• [Brano fornito]:
* * * * * * * * *

L’impatto della gig economy sul mondo del lavoro (e non solo)

A cura di Sara Rossi e Michele Donvito, junior associate di Rödl & Partner*
L’espressione gig economy, in italiano ribattezzata “economia dei lavoretti”, è stata coniata per trovare una definizione comune a diversi fenomeni influenti sul sistema economico e sul mondo del lavoro, identificabili come diretta conseguenza dell’innovazione tecnologica e della crisi economica che hanno caratterizzato l’ultimo decennio. Ma quali sono le principali ripercussioni della gig economy sul mercato e sul diritto del lavoro? Quali sono le criticità, i vantaggi e i possibili sviluppi futuri? L’espressione “Workers on tap”, coniata dall’Economist per racchiudere le due diverse espressioni della gig economy – il Crowdworking e il Work-on-demand attraverso le App – rende molto bene l’idea della forza lavoro richiesta: “just-in-time”, da reperire in fretta, pagare solo se effettivamente utilizzata e alla quale le aziende non sono tenute a restare legate per anni.

Effetti positivi e criticità del Crowdworking

Come accennato, sono principalmente due le modalità attraverso le quali i gig workers svolgono la loro attività. Innanzitutto il Crowdworking, cioè la messa a disposizione su piattaforme online di incarichi molto semplici da svolgere da remoto, coinvolgendo dunque prestatori da tutto il mondo, e poi il Work-on-demand, ossia la ricerca di lavoratori, che si rendono disponibili attraverso delle App, per svolgere servizi di vario genere di persona nel mondo reale. Gli esempi di Crowdworking sono numerosi, anche se va detto che questo tipo di lavoro è più diffuso all’estero e non ha ancora una vasta diffusione in Italia. Le piattaforme più utilizzate sono Amazon Mechanical Turk e Crowdflower. Attraverso di esse compiti molto semplici, come taggare delle immagini, ma anche più complessi, come giudicare l’orientamento di un articolo online, vengono distribuiti a lavoratori sparsi per il mondo, pagati attraverso moneta virtuale (crediti Amazon o PayPal).
Questo fenomeno ha notevoli effetti positivi. Per esempio dà la possibilità a persone, che a causa di una disabilità non possano lasciare la propria casa, di rimanere attive guadagnando delle piccole somme di denaro e permette a soggetti che si trovano in zone economicamente depresse di accedere a un impiego. Iniziative di Crowdworking come l’App Give Work hanno permesso addirittura ai profughi dei campi per rifugiati in Kenya di lavorare online, restituendo loro la possibilità di provvedere alla propria famiglia.

* * * * * * * * *

• [Dati forniti]:
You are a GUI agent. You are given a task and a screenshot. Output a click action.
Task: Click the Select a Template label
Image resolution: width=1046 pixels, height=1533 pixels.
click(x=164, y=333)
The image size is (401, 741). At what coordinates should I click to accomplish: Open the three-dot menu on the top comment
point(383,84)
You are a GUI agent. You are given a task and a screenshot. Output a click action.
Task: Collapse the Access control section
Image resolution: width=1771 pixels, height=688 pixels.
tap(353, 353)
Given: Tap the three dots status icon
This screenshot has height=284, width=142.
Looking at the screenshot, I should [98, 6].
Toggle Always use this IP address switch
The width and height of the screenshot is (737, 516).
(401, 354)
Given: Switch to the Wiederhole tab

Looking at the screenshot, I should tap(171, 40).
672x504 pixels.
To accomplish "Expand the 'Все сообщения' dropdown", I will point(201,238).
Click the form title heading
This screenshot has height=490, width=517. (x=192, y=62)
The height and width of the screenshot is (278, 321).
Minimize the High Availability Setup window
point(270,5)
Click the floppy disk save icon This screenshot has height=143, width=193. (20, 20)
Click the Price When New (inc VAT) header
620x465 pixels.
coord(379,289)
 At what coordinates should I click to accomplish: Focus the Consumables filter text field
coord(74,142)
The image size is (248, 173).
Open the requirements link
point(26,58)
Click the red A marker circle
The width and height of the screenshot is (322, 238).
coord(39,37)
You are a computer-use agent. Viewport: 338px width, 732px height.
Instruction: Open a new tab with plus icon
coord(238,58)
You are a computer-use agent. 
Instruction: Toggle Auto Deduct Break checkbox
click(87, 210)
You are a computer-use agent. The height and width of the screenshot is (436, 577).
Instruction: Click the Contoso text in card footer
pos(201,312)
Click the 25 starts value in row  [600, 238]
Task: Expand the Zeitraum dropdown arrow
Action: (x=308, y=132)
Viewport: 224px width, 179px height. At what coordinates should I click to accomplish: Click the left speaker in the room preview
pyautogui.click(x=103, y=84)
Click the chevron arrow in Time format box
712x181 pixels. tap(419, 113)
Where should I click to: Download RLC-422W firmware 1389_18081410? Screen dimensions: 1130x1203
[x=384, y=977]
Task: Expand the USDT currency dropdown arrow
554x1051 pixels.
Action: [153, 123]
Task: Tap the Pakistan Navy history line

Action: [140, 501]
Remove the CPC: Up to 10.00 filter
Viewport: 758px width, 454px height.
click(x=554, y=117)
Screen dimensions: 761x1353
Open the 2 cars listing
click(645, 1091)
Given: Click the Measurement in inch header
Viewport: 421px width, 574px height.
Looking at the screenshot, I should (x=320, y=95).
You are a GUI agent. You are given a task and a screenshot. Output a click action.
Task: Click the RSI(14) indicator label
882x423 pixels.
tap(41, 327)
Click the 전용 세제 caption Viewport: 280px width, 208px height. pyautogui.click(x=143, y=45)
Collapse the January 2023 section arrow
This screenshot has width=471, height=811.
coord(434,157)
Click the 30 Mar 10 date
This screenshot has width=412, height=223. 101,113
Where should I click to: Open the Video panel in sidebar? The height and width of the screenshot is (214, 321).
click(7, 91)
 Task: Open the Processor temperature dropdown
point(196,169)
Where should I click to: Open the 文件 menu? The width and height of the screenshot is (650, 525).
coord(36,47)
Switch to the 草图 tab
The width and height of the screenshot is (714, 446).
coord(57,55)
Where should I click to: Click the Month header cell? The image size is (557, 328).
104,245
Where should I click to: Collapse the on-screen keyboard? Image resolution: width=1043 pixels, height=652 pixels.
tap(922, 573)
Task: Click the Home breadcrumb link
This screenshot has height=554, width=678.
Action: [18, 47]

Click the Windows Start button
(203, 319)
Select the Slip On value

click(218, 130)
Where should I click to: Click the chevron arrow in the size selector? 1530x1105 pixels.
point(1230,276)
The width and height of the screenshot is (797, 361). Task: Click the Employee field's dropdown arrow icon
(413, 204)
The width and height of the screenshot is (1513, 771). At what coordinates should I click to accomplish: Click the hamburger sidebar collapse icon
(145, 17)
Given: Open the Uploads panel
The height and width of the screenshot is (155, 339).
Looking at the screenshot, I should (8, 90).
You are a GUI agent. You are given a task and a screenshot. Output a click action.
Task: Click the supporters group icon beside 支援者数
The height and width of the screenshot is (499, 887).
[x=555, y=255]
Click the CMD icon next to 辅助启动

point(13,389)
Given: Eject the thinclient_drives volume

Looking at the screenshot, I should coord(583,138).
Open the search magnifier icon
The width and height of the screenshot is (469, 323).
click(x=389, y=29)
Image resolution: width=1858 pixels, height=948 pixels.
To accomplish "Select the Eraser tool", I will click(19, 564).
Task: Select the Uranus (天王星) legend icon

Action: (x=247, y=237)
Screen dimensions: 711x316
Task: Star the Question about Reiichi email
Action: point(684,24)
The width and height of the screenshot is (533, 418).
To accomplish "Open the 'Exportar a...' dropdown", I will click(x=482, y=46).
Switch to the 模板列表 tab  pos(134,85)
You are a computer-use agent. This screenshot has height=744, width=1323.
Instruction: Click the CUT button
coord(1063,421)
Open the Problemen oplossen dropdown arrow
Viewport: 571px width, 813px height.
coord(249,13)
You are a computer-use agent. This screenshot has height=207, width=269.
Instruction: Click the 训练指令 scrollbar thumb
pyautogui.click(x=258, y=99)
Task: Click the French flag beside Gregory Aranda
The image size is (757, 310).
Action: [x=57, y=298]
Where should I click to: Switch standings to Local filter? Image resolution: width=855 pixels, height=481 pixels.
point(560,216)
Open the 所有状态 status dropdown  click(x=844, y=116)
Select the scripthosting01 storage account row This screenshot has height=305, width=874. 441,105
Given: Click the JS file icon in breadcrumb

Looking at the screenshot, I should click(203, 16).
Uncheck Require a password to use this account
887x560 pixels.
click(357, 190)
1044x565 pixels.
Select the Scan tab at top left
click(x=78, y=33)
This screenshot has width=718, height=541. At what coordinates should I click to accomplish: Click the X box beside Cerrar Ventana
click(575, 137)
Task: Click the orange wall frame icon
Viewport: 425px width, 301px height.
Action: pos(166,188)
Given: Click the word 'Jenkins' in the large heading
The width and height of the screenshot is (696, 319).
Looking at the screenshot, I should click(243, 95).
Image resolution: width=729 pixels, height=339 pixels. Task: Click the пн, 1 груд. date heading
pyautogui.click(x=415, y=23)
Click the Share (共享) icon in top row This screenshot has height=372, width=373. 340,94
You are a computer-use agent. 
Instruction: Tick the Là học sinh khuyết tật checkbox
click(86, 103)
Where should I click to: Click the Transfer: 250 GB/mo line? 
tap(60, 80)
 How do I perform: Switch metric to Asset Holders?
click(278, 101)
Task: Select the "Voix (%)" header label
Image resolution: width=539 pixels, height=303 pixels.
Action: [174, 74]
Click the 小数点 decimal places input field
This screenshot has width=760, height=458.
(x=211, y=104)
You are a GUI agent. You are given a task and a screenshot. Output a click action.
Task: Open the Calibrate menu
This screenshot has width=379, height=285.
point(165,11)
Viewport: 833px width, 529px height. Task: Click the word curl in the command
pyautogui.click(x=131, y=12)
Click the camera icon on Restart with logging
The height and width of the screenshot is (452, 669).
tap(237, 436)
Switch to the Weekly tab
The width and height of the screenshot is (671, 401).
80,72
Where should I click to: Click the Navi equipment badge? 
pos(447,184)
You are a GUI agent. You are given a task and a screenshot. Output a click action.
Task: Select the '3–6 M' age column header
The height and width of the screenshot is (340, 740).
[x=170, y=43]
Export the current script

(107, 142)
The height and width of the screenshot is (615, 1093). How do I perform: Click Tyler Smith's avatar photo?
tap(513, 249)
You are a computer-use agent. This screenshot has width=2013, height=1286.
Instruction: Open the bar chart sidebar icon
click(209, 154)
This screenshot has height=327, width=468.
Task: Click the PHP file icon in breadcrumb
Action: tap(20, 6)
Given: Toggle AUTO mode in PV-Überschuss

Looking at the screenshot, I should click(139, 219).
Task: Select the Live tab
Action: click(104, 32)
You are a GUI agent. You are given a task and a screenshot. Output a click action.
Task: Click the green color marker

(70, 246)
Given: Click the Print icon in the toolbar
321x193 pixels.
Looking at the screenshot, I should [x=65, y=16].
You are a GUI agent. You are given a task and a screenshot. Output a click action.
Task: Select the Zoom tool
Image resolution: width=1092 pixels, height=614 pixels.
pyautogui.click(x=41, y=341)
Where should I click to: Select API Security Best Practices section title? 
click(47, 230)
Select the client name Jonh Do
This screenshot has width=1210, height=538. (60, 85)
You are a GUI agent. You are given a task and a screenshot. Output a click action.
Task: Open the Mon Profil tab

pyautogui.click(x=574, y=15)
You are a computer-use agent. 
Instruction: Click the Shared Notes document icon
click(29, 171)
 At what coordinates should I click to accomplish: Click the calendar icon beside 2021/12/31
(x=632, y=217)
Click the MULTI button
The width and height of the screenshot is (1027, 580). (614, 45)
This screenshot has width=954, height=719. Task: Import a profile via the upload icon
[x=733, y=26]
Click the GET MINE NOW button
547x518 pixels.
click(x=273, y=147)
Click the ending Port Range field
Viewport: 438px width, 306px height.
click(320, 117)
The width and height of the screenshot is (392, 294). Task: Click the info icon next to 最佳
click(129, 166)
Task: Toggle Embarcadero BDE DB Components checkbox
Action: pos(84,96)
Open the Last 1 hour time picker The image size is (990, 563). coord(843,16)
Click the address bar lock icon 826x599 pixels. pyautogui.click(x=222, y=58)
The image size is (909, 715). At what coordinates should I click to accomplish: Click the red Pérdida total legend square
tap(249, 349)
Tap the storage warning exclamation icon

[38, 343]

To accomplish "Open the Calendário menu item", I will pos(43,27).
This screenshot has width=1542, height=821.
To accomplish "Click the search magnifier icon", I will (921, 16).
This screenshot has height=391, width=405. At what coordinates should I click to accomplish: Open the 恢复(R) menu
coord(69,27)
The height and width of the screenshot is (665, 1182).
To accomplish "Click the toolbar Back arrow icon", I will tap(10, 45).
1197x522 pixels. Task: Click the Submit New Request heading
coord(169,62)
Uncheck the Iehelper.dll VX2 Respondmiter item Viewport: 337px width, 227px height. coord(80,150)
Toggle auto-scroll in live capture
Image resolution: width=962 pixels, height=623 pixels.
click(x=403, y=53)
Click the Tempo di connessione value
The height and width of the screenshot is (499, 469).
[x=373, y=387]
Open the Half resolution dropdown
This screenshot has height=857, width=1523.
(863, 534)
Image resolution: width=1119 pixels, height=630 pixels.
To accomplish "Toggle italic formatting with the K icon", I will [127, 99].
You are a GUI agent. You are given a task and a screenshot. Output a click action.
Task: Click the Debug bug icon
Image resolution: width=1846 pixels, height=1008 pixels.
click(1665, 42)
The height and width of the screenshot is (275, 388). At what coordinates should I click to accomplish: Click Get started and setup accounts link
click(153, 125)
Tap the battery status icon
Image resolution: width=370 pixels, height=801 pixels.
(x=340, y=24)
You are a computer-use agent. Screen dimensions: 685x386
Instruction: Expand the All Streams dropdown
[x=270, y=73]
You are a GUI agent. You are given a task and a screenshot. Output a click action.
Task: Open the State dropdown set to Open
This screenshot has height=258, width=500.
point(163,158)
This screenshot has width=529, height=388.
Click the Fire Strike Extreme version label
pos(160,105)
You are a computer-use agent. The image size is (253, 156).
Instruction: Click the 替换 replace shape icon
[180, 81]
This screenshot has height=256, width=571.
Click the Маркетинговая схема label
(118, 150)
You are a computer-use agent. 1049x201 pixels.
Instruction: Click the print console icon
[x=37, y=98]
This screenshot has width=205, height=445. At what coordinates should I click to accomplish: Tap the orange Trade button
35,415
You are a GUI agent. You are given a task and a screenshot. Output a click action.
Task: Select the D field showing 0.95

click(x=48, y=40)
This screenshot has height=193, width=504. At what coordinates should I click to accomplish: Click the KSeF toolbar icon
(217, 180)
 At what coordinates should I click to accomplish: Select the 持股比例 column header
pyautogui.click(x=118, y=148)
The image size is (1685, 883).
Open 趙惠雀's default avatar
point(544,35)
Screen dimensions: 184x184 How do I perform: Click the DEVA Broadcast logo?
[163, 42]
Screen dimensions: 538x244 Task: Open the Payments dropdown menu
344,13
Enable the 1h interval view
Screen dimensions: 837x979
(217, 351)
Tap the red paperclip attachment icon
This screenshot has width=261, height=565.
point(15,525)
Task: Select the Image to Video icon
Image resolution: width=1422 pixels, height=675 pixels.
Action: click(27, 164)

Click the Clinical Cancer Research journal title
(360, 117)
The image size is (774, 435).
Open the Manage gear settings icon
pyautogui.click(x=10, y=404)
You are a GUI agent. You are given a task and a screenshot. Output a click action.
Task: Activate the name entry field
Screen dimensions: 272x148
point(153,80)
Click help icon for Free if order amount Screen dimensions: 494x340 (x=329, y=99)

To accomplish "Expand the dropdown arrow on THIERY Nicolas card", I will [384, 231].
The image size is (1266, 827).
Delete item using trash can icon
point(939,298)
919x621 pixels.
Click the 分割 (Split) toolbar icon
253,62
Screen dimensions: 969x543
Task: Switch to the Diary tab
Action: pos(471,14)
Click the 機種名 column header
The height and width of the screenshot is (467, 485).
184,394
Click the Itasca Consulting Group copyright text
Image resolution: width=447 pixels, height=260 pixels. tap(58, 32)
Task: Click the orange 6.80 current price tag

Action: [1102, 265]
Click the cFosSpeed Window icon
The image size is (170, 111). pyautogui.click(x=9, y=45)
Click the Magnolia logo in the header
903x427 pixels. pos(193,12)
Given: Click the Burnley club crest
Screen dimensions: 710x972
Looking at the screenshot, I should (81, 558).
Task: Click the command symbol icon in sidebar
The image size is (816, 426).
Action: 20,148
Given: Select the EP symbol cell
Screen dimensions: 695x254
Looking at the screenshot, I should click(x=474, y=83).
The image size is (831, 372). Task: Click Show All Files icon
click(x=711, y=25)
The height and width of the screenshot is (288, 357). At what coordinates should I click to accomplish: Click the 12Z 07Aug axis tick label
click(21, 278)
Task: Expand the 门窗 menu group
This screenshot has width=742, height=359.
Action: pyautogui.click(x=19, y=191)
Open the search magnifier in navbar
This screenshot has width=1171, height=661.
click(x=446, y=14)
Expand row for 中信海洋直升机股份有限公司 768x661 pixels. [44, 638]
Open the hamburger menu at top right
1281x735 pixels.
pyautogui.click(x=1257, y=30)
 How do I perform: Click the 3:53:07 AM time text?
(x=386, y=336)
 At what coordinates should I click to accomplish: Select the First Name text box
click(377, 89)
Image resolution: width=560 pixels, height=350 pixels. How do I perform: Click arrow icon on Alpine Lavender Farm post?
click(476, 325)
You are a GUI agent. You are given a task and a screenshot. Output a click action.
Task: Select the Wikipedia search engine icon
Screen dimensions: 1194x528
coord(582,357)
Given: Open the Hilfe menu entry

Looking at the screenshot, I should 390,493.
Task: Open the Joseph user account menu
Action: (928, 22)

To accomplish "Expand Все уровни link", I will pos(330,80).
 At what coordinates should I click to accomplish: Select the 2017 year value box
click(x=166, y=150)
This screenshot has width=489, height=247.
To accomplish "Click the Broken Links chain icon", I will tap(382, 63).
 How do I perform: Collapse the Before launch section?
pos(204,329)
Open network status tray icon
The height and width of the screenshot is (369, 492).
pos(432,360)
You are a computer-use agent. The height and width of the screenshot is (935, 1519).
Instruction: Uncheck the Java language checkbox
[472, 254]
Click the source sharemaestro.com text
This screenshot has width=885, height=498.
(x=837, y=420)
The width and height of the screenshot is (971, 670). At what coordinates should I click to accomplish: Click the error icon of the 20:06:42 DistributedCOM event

* * * * * * * * *

• [Enunciato del problema]:
Indica quali sono, secondo il brano sulla gig economy, le due piattaforme di Crowdworking più utilizzate. Questi dati non hanno alcun legame con il brano.

• [Risposta scritta]:
Le piattaforme più utilizzate sono Amazon Mechanical Turk e Crowdflower.